[PATCH] sparsemem hotplug base

Make sparse's initalization be accessible at runtime. This allows sparse mappings to be created after boot in a hotplug situation. This patch is separated from the previous one just to give an indication how much of the sparse infrastructure is *just* for hotplug memory. The section_mem_map doesn't really store a pointer. It stores something that is convenient to do some math against to get a pointer. It isn't valid to just do *section_mem_map, so I don't think it should be stored as a pointer. There are a couple of things I'd like to store about a section. First of all, the fact that it is !NULL does not mean that it is present. There could be such a combination where section_mem_map *is* NULL, but the math gets you properly to a real mem_map. So, I don't think that check is safe. Since we're storing 32-bit-aligned structures, we have a few bits in the bottom of the pointer to play with. Use one bit to encode whether there's really a mem_map there, and the other one to tell whether there's a valid section there. We need to distinguish between the two because sometimes there's a gap between when a section is discovered to be present and when we can get the mem_map for it. Signed-off-by: Dave Hansen <haveblue@us.ibm.com> Signed-off-by: Andy Whitcroft <apw@shadowen.org> Signed-off-by: Jack Steiner <steiner@sgi.com> Signed-off-by: Bob Picco <bob.picco@hp.com> Signed-off-by: Andrew Morton <akpm@osdl.org> Signed-off-by: Linus Torvalds <torvalds@osdl.org>
author: Andy Whitcroft <apw@shadowen.org> 2005-06-23 03:08:00 -0400
committer: Linus Torvalds <torvalds@ppc970.osdl.org> 2005-06-23 12:45:05 -0400
commit: 29751f6991e845f7d002a6ae520bf996b38c8dcd (patch)

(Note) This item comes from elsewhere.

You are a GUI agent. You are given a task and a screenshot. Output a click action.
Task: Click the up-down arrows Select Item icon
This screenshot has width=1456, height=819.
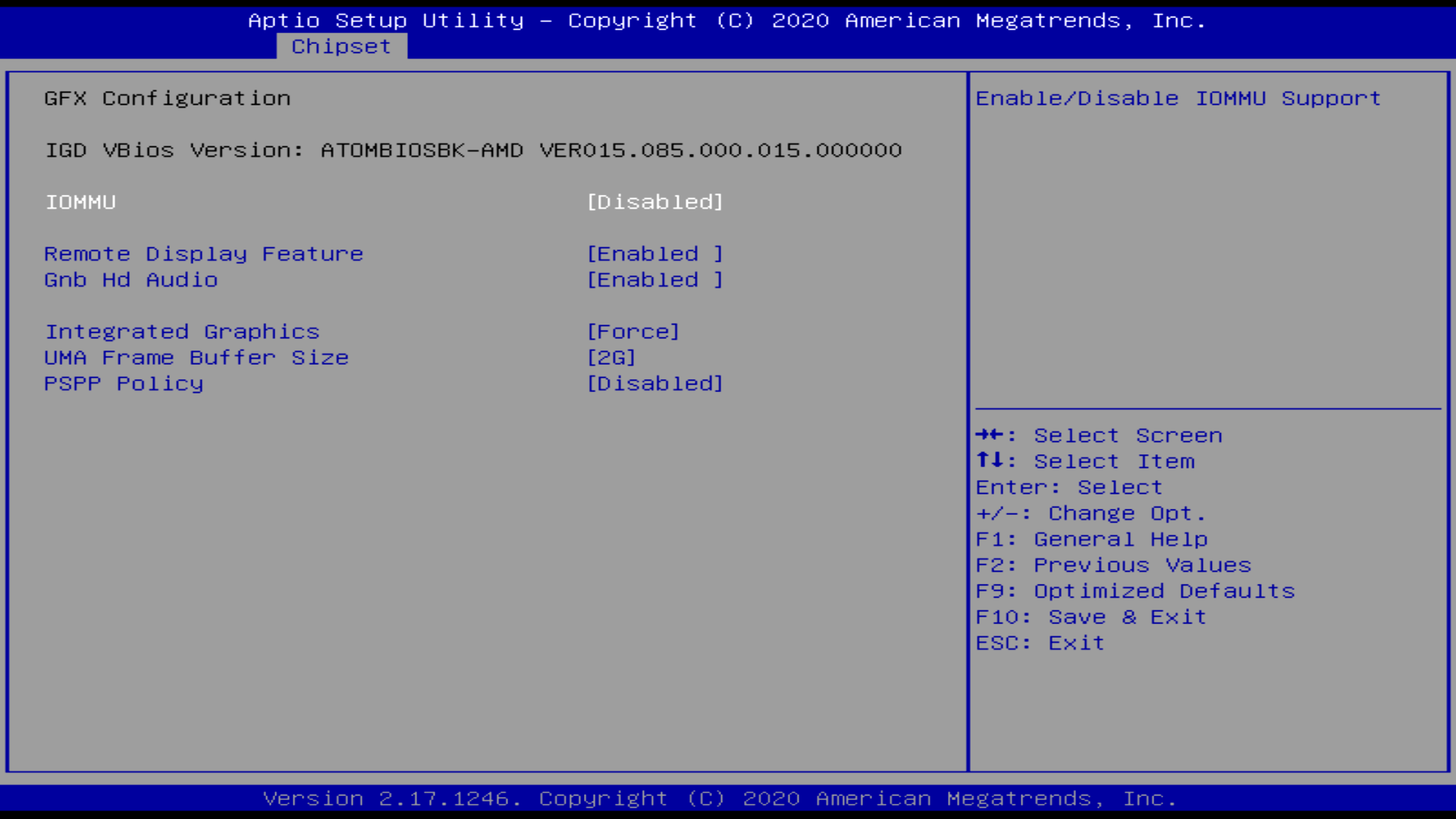990,460
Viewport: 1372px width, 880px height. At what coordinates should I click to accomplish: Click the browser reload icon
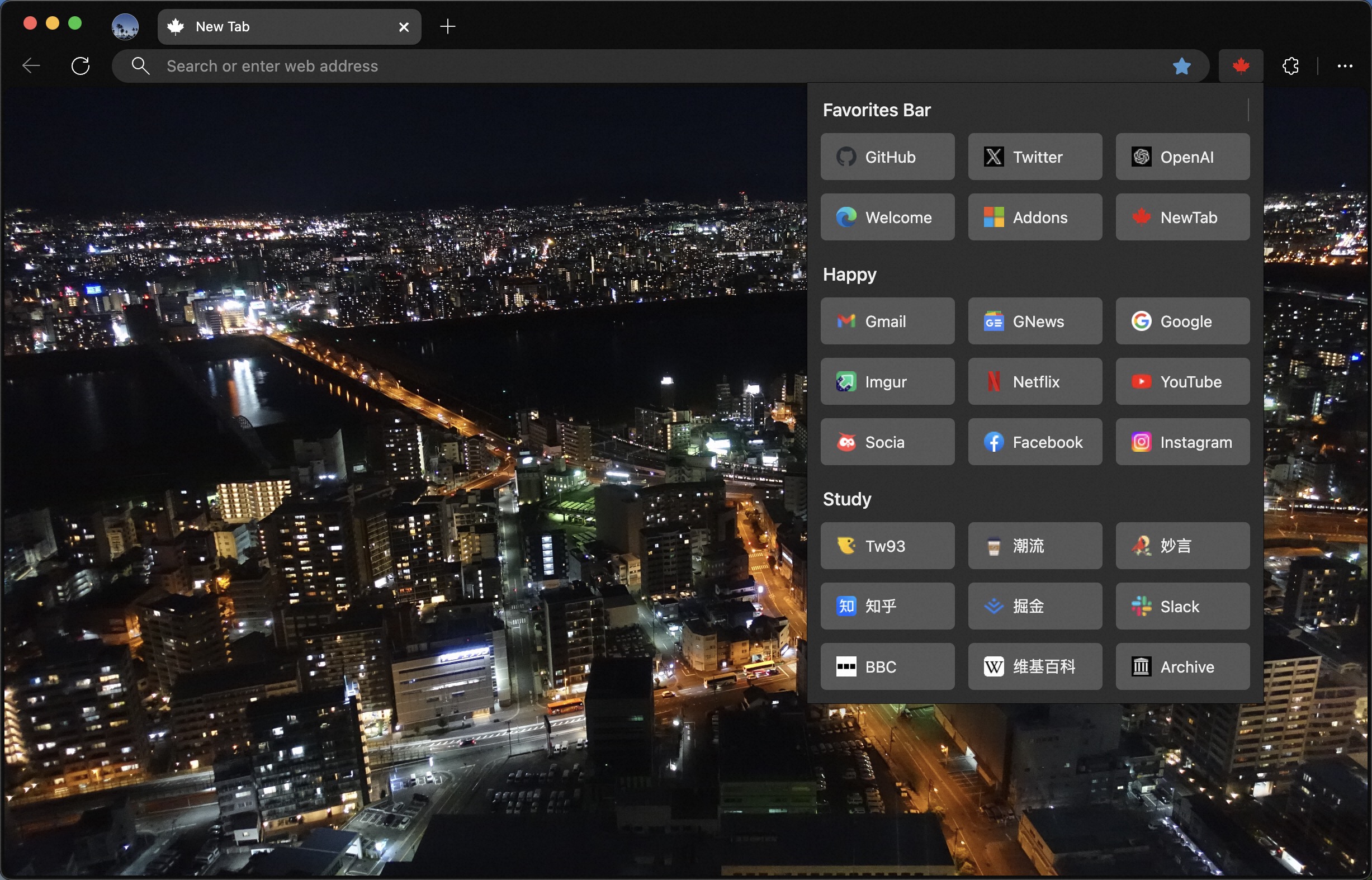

tree: f76c4c660ac4d204436f68851979343d2a9ba224 /mm
parent: 641c767389b19859a45e6de46d8e18cd935bdb60 (diff)
2 files changed, 74 insertions, 22 deletions
diff --git a/mm/page_alloc.c b/mm/page_alloc.c
index 1eb683f9b3af..7ee675ad101e 100644
--- a/mm/page_alloc.c
+++ b/mm/page_alloc.c
@@ -1650,8 +1650,8 @@ void __init memmap_init_zone(unsigned long size, int nid, unsigned long zone,
                unsigned long start_pfn)
 {
        struct page *page;
-        int end_pfn = start_pfn + size;
+        unsigned long end_pfn = start_pfn + size;
-        int pfn;
+        unsigned long pfn;
        for (pfn = start_pfn; pfn < end_pfn; pfn++, page++) {
                if (!early_pfn_valid(pfn))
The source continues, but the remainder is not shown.